In a few hours I’ll be at a restaurant on 9th avenue celebrating the nuptials of my boss of the passed two years. I’m excited for her. Mostly I keep thinking about how the same day — this day, is so drastically different for her than everyone else — even those attending the wedding. My morning has been slow and peaceful and quiet. It’s my rest day from workouts but I felt like moving so I spent about two hours walking around my neighborhood and drinking tea and picking up this and that for brunch. Meanwhile I imagine that if she is not running around, many around her are. While I feel like I’ve got all the time in the world before I have to get ready, I suspect she gets a little panic every time she looks at the clock; time really flies on your day, at least that was my experience.

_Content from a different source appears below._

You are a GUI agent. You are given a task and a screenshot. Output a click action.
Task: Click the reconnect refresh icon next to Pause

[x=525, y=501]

Weddings are weird. My husband and I don’t have that many friends so weddings are not something we have to attend super frequently. But when we are set to go to one, I’m often beset with a sense of dread. Both my husband and I can frequently be found in sweatpants and more often than not avoiding social situations (hence the low # of pals), so you can see how dressing up and mingling with strangers would not be high on our fun list. That being said, I secretly really like weddings. I guess because they are apart of a story…
I think most people look forward to the second half of the wedding — the free booze, the dancing. More than once I have seen guests high-five each other immediately following the ceremony and declare, “Let’s get this party started!” That was definitely my attitude for a long time, but after almost 9 years of sobriety the open bar has lost its luster. I will say that weddings are one of the times that I really miss drinking. Imbibing can be such a blast when it’s in celebration — when you are with a big group of people that are all happy about the same thing. That’s what I focus on now, all the people that gather, that make an effort to be present for the two people joining their lives together. I love watching all of these people, and the brides and grooms, especially during the ceremony.

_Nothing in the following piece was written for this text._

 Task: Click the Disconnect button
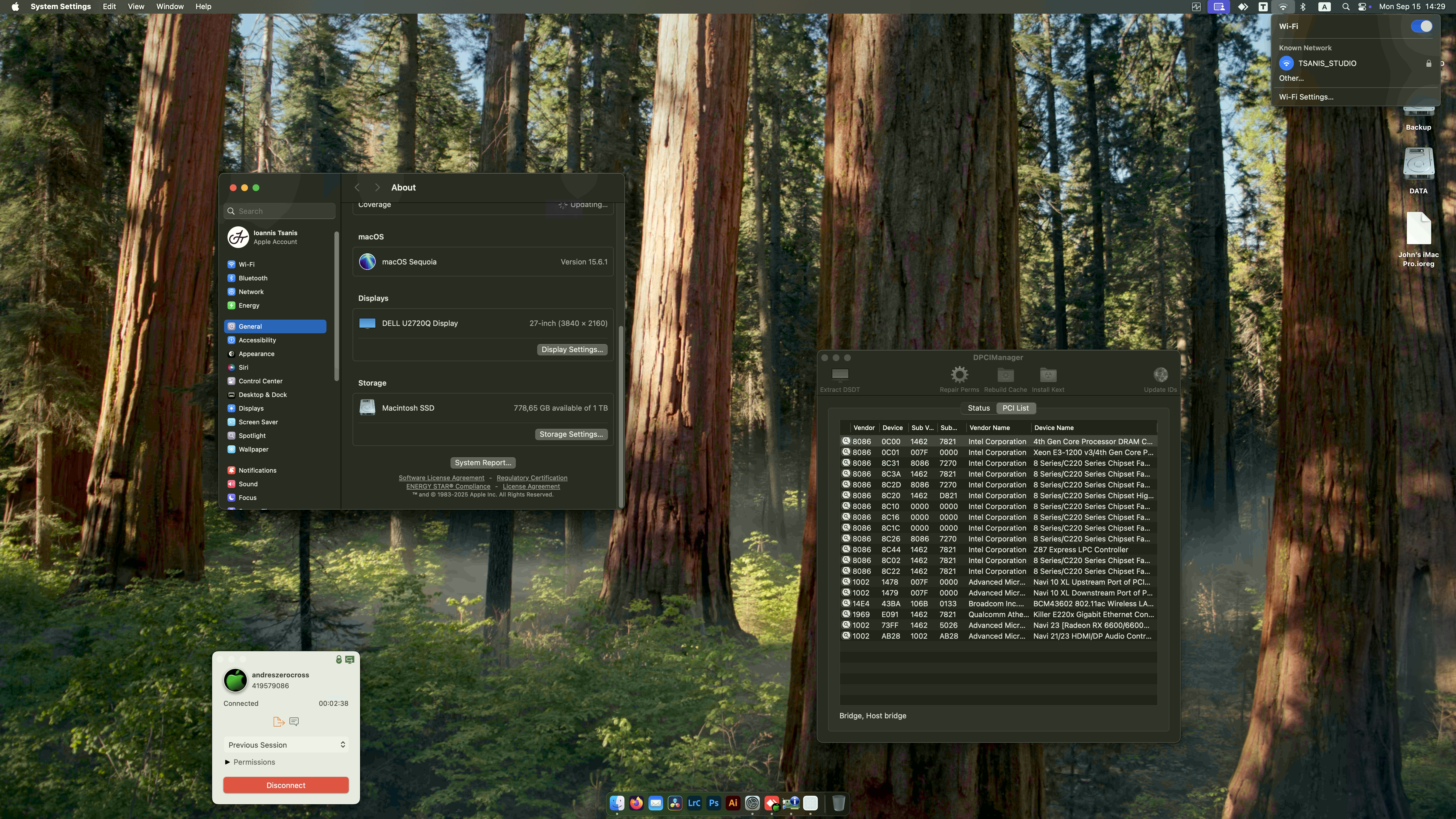coord(286,785)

For most modern couples who’ve done the sensible thing and lived together for a bit before deciding to tie the knot, the wedding is not the beginning of their story. Rather it’s this awesome pause, a conscious decision to establish, mark, and celebrate the merging of their lives. At the ceremony, I love thinking about the couple’s lives up to that point — alone and together. The best is when I actually know a good bit of their love story — when I know about the circumstances on which they met or a few details of their first date. For some reason, a wedding photo we have hanging in our bedroom always takes me back to the first time I met my husband. He came up and said something to me, something rather unremarkable. I didn’t go home thinking about it — but I didn’t forget it. When I saw him again after that I would think, “Oh, there’s that guy.” Whenever I look at the photo hanging in our bedroom now I think, wow, I can’t believe “that guy” was my love — if I would have known who he was I would have grabbed him and smooched him up right there.

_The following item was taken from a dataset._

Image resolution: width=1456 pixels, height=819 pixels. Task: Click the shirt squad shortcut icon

In my experience, relationships are all about growth and change. When I first met my partner, life got pretty terrifying pretty quickly. There was so much change in such a short amount of time. All of the sudden there was this other person whose opinions and feelings I was having to consider; I was uncomfortable at every turn, I wanted to run from and hang on to him for dear life, all at the same time. But eventually I chose the change. I decided that adjusting to being vulnerable and exposed and forced to consider someone other than myself was a price I was willing to pay for laughter and companionship and love.
So at the first half of weddings, that is what I am thinking about — how these two people have already changed to find and to love each other, and how on this day, they are signing on for more change and more of the unknown, when they make each other their family. I used to think getting married was so run of the mill. But now, I really understand it being called “taking the plunge”. Two people are making the decision to take a stab at life together. Their wedding is a profound, out-loud declaration of each individual, that they are prepared to make their live’s bigger — to join with another human being to create a greater impact on the world than they would have been able to on their own. Forget run of the mill, getting married is fucking bold.
And so, while I can’t say I’m that anxious to don lipstick and heels tonight and meet new people, I am incredibly honored and grateful to witness the union of these two. I know watching them choose their new path and begin the next chapter of their story will give me so much appreciation for my own choices and ignite my excitement for all the things my husband and I have planned for the future. So much can happen when people get together. Love never fails to inspire.